** Work request **
Word for word, return the lines from the top of the listing to the line containing "You are a GUI", both ends included, and no others.

#####

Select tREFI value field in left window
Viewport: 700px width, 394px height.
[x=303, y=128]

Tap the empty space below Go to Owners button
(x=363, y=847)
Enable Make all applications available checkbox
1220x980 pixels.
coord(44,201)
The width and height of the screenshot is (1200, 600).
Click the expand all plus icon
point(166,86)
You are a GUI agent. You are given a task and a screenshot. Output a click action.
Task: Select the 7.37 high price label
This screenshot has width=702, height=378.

#####

** Answer box **
Select tREFI value field in left window
Viewport: 700px width, 394px height.
[x=303, y=128]

Tap the empty space below Go to Owners button
(x=363, y=847)
Enable Make all applications available checkbox
1220x980 pixels.
coord(44,201)
The width and height of the screenshot is (1200, 600).
Click the expand all plus icon
point(166,86)
You are a GUI agent. You are given a task and a screenshot. Output a click action.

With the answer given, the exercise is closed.